On 13 September 1969 there is said to have existed a contract ultimately to sell the Irex as scrap to the North American Smelting Company in Wilmington, DE, for $80,676, but I have doubts about the date, for a list of boat dispositions dated 19 September says that the ultimate disposition of the Irex had yet to be decided.

This is a list of boats to be decomissioned that is dated 19 September and is presently at the Sub Museum in Groton. It includes the Becuna and the Irex. According to this list, most of the boats (but not the Irex) were being decommissioned because of budgetary cut-backs. The list identifies the Irex as “ex-AGSS482”, an ex-Auxiliary Submarine. And as mentioned, the list indicates that the Irex hull's ultimate disposition would be decided at a later date.

It was on September 19th that pre-decommissioning procedures were begun. Indeed, according to the cited list, the Irex was on 19 September being “non-industrially stripped” at its birth in New London (Groton). I suspect this refers to the removal of any military equipment. The pre-decommissioning process finally reached a point that on 1 October, the Irex acquired a “Reduced Operating Status”.

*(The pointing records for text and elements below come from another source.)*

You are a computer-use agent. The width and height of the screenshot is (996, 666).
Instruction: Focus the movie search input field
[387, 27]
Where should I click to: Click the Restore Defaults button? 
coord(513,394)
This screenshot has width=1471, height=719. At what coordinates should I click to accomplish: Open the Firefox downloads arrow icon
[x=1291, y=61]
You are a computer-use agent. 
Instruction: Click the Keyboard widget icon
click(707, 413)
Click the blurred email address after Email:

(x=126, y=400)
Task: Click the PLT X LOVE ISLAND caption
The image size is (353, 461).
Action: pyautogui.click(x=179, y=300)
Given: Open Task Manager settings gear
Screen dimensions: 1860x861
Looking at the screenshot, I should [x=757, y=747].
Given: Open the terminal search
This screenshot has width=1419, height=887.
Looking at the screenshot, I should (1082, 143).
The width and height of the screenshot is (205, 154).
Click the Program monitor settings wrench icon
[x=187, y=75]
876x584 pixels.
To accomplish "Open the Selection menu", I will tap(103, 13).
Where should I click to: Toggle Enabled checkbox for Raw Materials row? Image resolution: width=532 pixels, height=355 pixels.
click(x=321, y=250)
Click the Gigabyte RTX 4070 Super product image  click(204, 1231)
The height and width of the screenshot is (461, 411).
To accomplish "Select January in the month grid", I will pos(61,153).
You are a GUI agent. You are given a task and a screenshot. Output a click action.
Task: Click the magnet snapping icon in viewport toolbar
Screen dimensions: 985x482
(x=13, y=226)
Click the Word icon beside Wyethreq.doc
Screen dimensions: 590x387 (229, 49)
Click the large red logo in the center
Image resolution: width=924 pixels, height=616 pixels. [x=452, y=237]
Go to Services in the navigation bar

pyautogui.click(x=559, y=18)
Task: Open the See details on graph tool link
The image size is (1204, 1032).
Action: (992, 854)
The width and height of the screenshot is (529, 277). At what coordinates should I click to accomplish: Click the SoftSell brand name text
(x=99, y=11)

Once stripped of military gear, the Irex AGS-482 was stricken from the Navy inventory (decommissioned) on 17 November 1969. The decommissioning ceremony on that date at the Groton base involved lowering the ensign (the colors and commissing penant), and the captain, CDR Robert L. Koehler, painted over the hull number on the sail. The disposition of the ship's bell is unknown. The Irex had provided twenty four and a half years of naval service.

[ Irex stripped ]

The Irex stripped of sonar hydrophones, presumably in about October 1969

The (industrial?) stripping was done, according to Ron Reeves, who worked at the Philadelphia Navy Yard at the time, in Philly. He says the plastic sail was still on the boat when it arrived there, although probabably somewhat changed from its original state by minor SHIPALTS. After stripping in Philadelphia, the scrapping of the hull was to be done in Burlington, NJ (where Hitler's yacht was also cut up, it is said, but dubious, for Hitler's sailing yacht, the Ostwind, ended up being sunk in Florida).

While the hull disposition list anticipated that the hull would be disposed of in 1970, apparently it was actually scrapped (in Burlington, NJ) only in April 1971 and the scrap subsequently sold to the Delaware smelting firm.

The boat's demise is reported in Commander John D. Alden, The Fleet Submarine in the U.S. Navy (Naval Institute Press).